Aim of the exercise — Pictures aside, copy exactly each line from the one that holds "Viewport: 999px width, 1204px" through the last line of the records below.

Dataset content —
╭──
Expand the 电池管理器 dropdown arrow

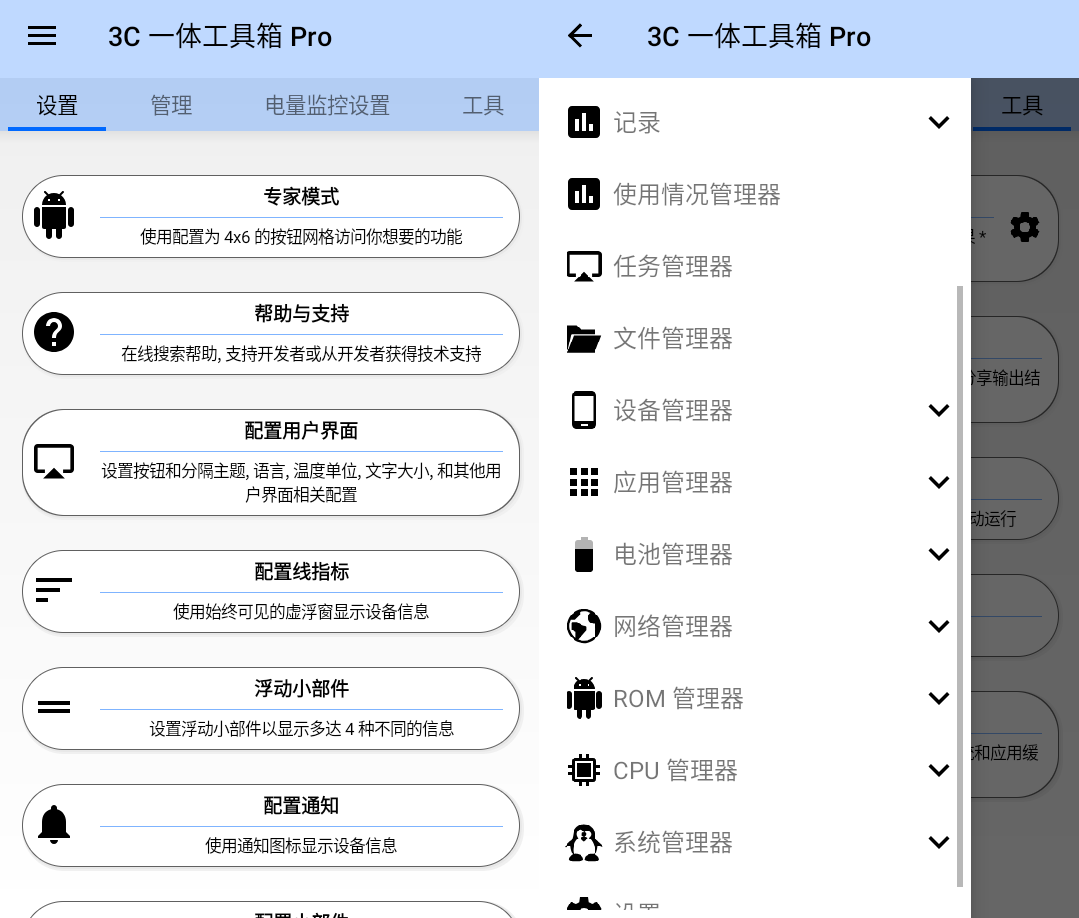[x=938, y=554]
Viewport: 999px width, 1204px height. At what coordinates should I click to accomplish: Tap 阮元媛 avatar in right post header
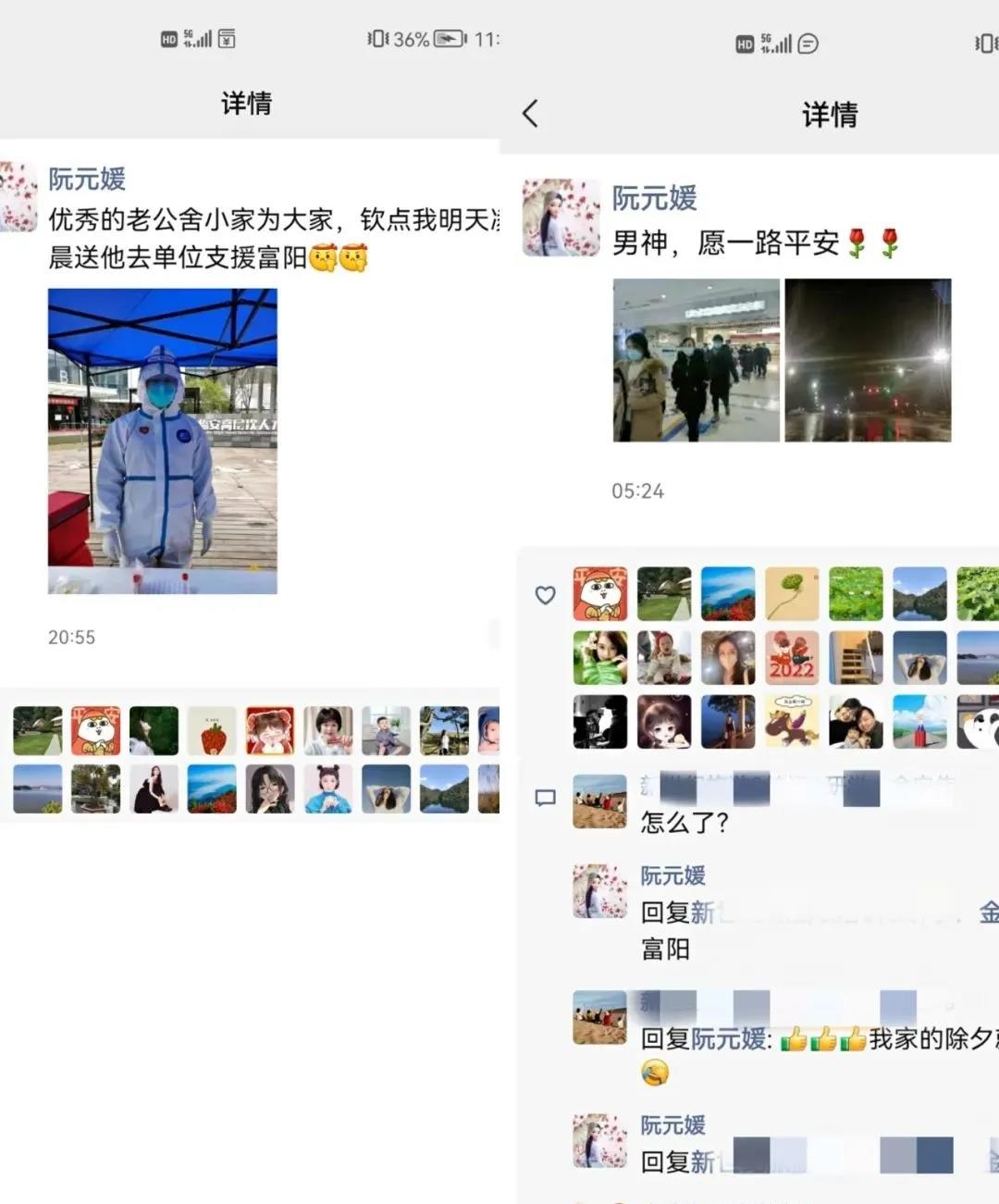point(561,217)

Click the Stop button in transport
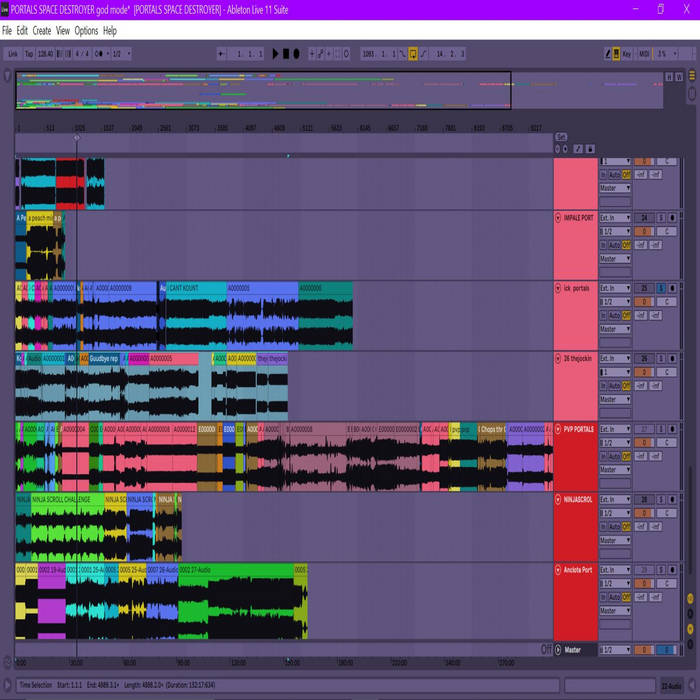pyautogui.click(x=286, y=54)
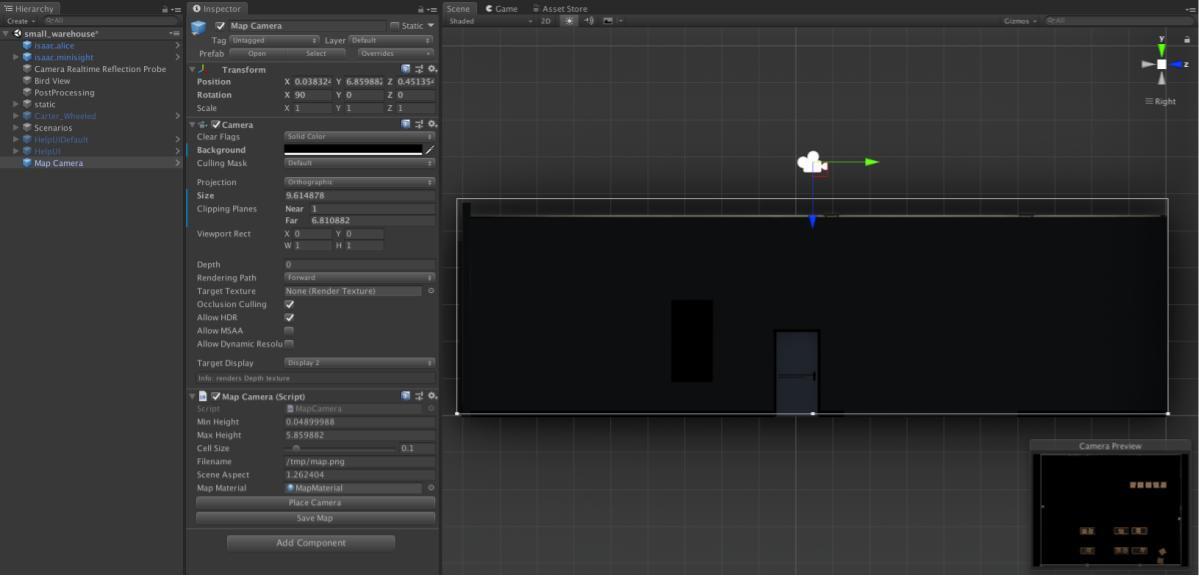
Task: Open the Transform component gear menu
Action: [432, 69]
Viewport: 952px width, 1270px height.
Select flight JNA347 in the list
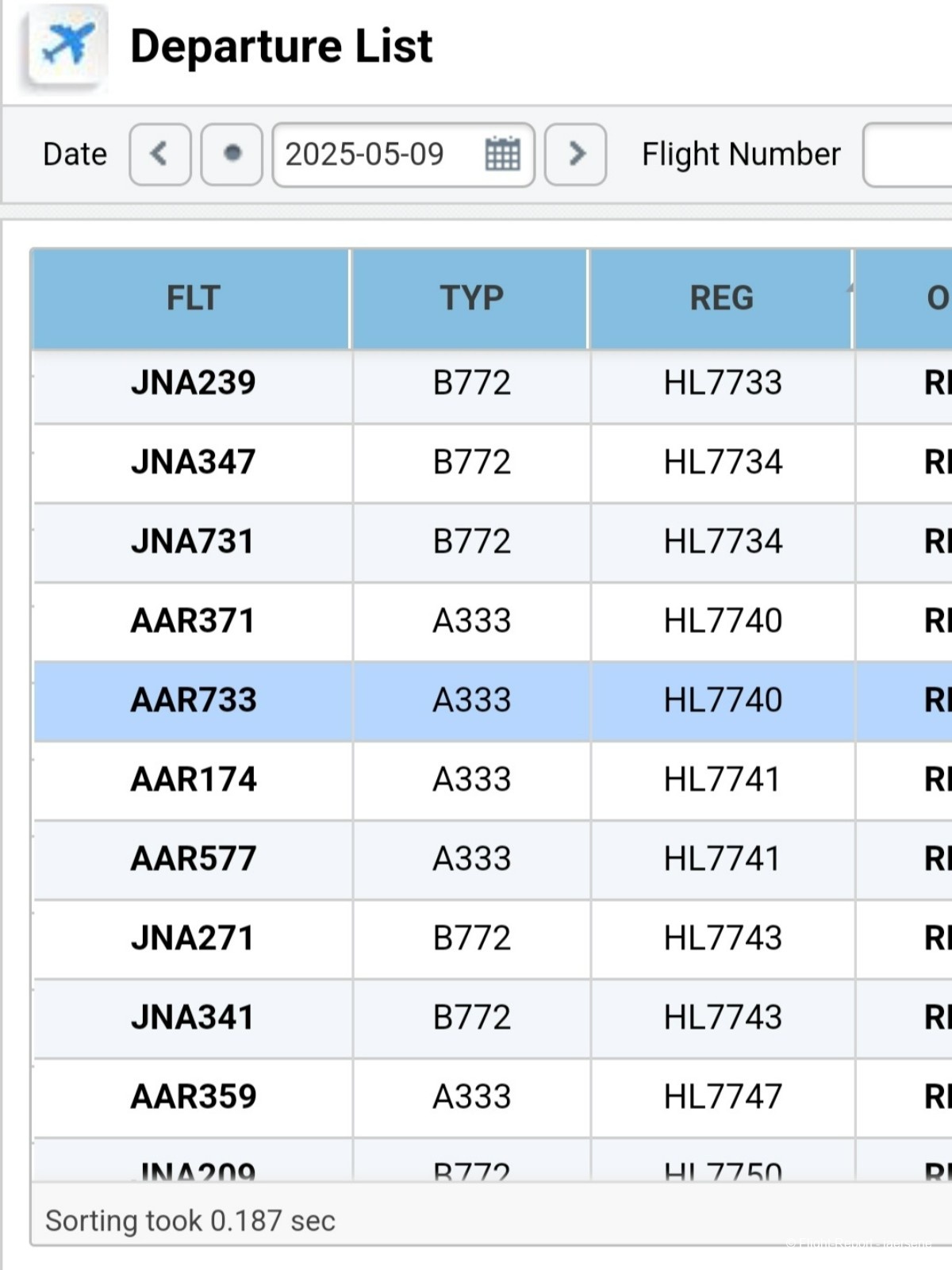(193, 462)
╰──
Output of the exercise —
Viewport: 999px width, 1204px height. At what coordinates should I click to accomplish: Tap 阮元媛 avatar in right post header
point(561,217)

Click the Stop button in transport
pyautogui.click(x=286, y=54)
Task: Open the Transform component gear menu
Action: [432, 69]
Viewport: 952px width, 1270px height.
Select flight JNA347 in the list
(193, 462)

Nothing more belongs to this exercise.